息を切らしながら俺達は森の中を必死に駆ける。

まだだ。まだ、追ってくる。

もうどこまで走ってきたかもわからない。


追ってくる集団に火球をもう一発お見舞いしてやる。

すると炎の中を通り抜けて最後の抵抗と言わんばかりにレザーウルフが飛びついて来た。


体は勝手に反応していた。

そのまま長剣を大きく振り切る───


ついに最後の一匹が息絶えた。



「………………………………………………フゥ…」



思わずもれた一息。

それは二人の緊張をほぐし、戦いの終わりを意味した。



「………今回は…色々と驚いたわね。」


「………」



俺はその場に座りながら苦笑するのみである。

その「色々」に俺のことも入っているのだから。



「まず、一つ目。何故このカラハ森林地帯にAランクモンスターが出現したか。

二つ目。何故あんたが魔法を使えたのか。

三つ目。魔法を使えたのならば何故今まで使わなかったのか。

まあ、三つ目はわかるのだけど…最初と二つ目はかなりの疑問に思うわね。」


「……」


「…答えてくれないのかしら?私これでもあんたは信頼できる相棒だと思っていたのだけど。」



俺はゆっくりと口を開いた



「…まあ、俺には魔法を教えてくれる師匠が居た。というだけの話だ。
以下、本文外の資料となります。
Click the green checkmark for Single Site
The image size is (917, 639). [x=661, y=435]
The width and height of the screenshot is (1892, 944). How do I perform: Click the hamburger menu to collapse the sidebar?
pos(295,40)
」


「答えたようで答えになってないけど…おかげで生き残れたのだし、その件は後日たっぷりと聴かせてもらうわよ?」


「……話せる時がきたら、な?」


「怪しいわね…まあいいけど。さて?どうやって帰るの?一応依頼は達成できてるからいいのだけど…」



…なんだその目線は。



「………?」


「………♪」


「………;」



ええい、そんな期待に満ちた目で俺を見つめるんじゃない!

そんなにチラチラ見るくらいなら直接言えよ!

何をお前は…



「誰かさんの魔法で、街の近くまでひとっ飛び出来ないかなー?」


「うるせぇ!」



ついに口に出しやがったか。



「何よー。魔法使いなら出来るでしょ?」



何でこういう時に限ってこいつはこんなにキラキラと目を輝かすことができるんだ…

そっちの方が疑問でたまらない。



「……ジャンケン!ポンッ!」(←パー


「……」(←チョキ


「………お嬢様、慈悲をください。」


「よろしくね♪」


「………ハイ。」



仕方ないので魔法を使うことにした。

移動系の魔法は便利な割に魔力消費が激しいのだ。

この世界で言う魔力って血液なわけで…

つまるところ貧血を起こす割合がかなり高い。


嫌だ。やりたくない。

……やるけど。



「……行くぞ。適当に捕まっとけ。」


「ハーイ♪」


「…何でそんなノリノリなんだ…」



とにかく詠唱を始める。

まあ、詠唱が長いので戦闘中や切羽詰まった時にはなかなか使えないのだけど。


で、リーナは俺にもたれかかっている。

…嬉しいけど。嬉しいんだけどぉ!


疲れたのならそうと言えよ…全く素直じゃない…



「……ありがと。」


「どーいたしまして。」



……うん、可愛い。

ではなく、これから転移するのだ。

集中しないと胴体が半分だけ転移してました、なんてことになったら洒落にならない。



「じゃ、行くぞ?」


「準備はいいわよ。と言っても貴方の詠唱待ちだったけどね。」


「ハイハイ…転移。」



次の瞬間、俺達の体は光の粒子となって消えた…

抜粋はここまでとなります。